União Desportiva Vilafranquense, Futebol SAD

União voltou a pecar na finalização e não conseguiu o triunfo perante um bem organizado Académico de Viseu.


Depois do saboroso empate na Choupana, conseguido a escassos segundos do final, a União Desportiva Vilafranquense regressava a Rio Maior com um único objetivo em mente: os três pontos. Do outro lado apresentava-se o Académico de Viseu, que vinha de três jornadas consecutivas a pontuar. Motivos mais do que suficientes para esquecer o tempo nebuloso que se fazia sentir, e ir ‘à bola’.

O Nosso Onze Inicial

Em relação ao último encontro, Rui Borges optou por levar a cabo apenas uma alteração, fruto da ausência forçada de Ricardo Dias (quinto amarelo), e que abriu espaço para Bernardo Martins no onze inicial.

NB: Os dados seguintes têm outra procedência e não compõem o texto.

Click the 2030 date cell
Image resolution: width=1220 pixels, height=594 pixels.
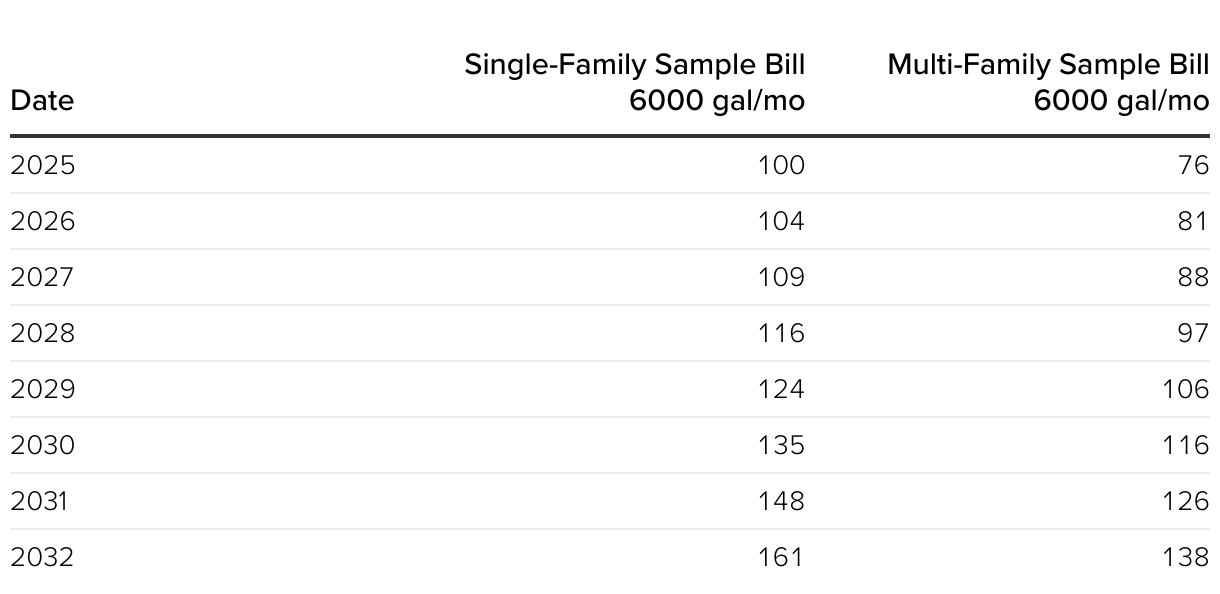tap(43, 445)
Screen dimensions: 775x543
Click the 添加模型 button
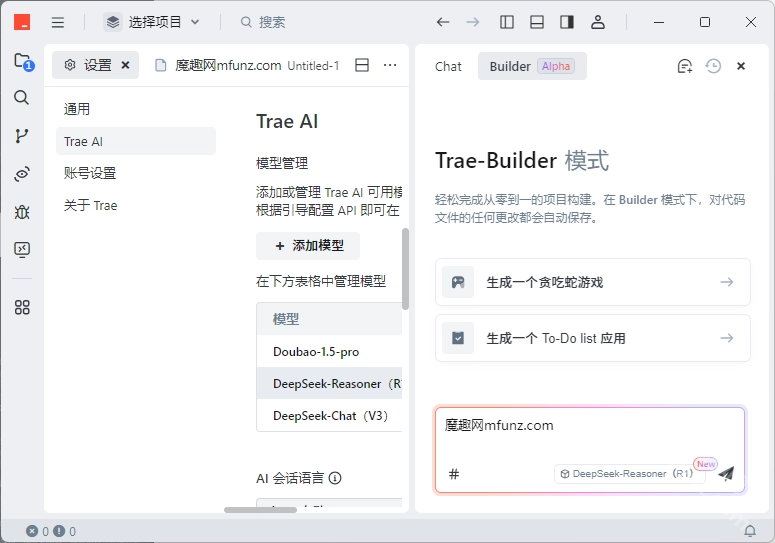coord(308,246)
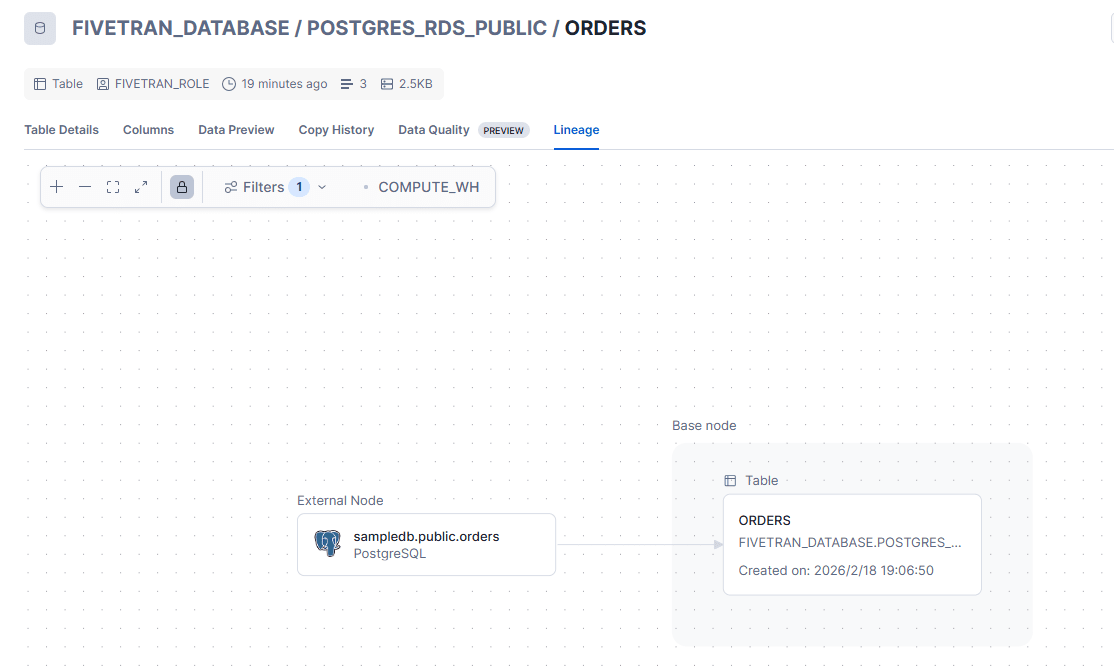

Depois de ter precisado de horas extra na Madeira, o conjunto Unionista queria entrar de maneira mais impositiva frente ao Académico. E assim foi. Depois de uns minutos iniciais de algum domínio com bola da turma Beirã, o Vilafranquense começou a crescer na partida e a partir dos 10 minutos ‘encostou’ o Académico à sua defesa. A juntar a isso, houve ainda um par de oportunidades conseguidas à custa de uma pressão mais alta e intensa da União.

Porém, o jogo não estava para grandes desperdícios e o Académico, revelando uma boa dose de eficácia, colocou-se na frente do marcador à passagem do minuto 19. Gautier Ott ganhou a corrida pelo flanco esquerdo, cruzou tenso e o desvio de Fábio Duarte foi insuficiente para evitar o toque certeiro de Massimo para o fundo das redes. Na resposta a União conseguiu maior fluidez na circulação de bola e com meia hora de jogo poderia mesmo ter empatado com um remate à barra de Edson Farias. Não marcou o Vilafranquense…marcou o Académico. Livre descaído para a esquerda, Famana Quizera cruza tenso para o primeiro poste e o capitão Ícaro cabeceia para o segundo dos Viriatos. Um duro golpe para os Ribatejanos, que estavam, por essa altura, por cima do jogo. Mas ainda antes do intervalo houve tempo para reativar a esperança. Passe longo de Ceitil, inteligência de Nenê a procurar a desmarcação nas costas do central e a rematar com toda a potência. Estava feito o 1-2, resultado com que se viajava para o intervalo.

Confiança – Um golo perto do intervalo reativou a esperança Unionista (Foto: UD Vilafranquense, Futebol SAD)

Depois de uma primeira parte bem conseguida, mas pouco eficaz, a União entrava nos segundos 45 minutos com vontade de alcançar o empate. Para tal, a formação Ribatejana perfilou-se com mais energia na etapa inicial do segundo tempo. Que o diga Bernardo Martins, que esteve em evidência aos 61 minutos – ao cabecear uma bola bem cruzada por Sílvio – e depois aos 67 minutos, quando decidiu ‘furar’ pela área e cruzar para Nenê (só mesmo o desvio milagroso do defesa Beirão evitou o empate). E se o cenário da igualdade já se avizinhava complicado, pior ficou a cinco minutos do final, quando Clóvis surgiu isolado na cara de Fábio Duarte e rematou à meia volta para o terceiro. Até ao final, Nenê voltou a visar a baliza defendida por Gril, que se mostrou novamente em grande plano e confirmou mesmo a derrota da União.

União – Seguimos juntos para os próximos desafios (Foto: UD Vilafranquense, Futebol SAD)

O próximo encontro da União Desportiva Vilafranquense será frente ao Estrela da Amadora, na segunda feira, dia 31 de outubro.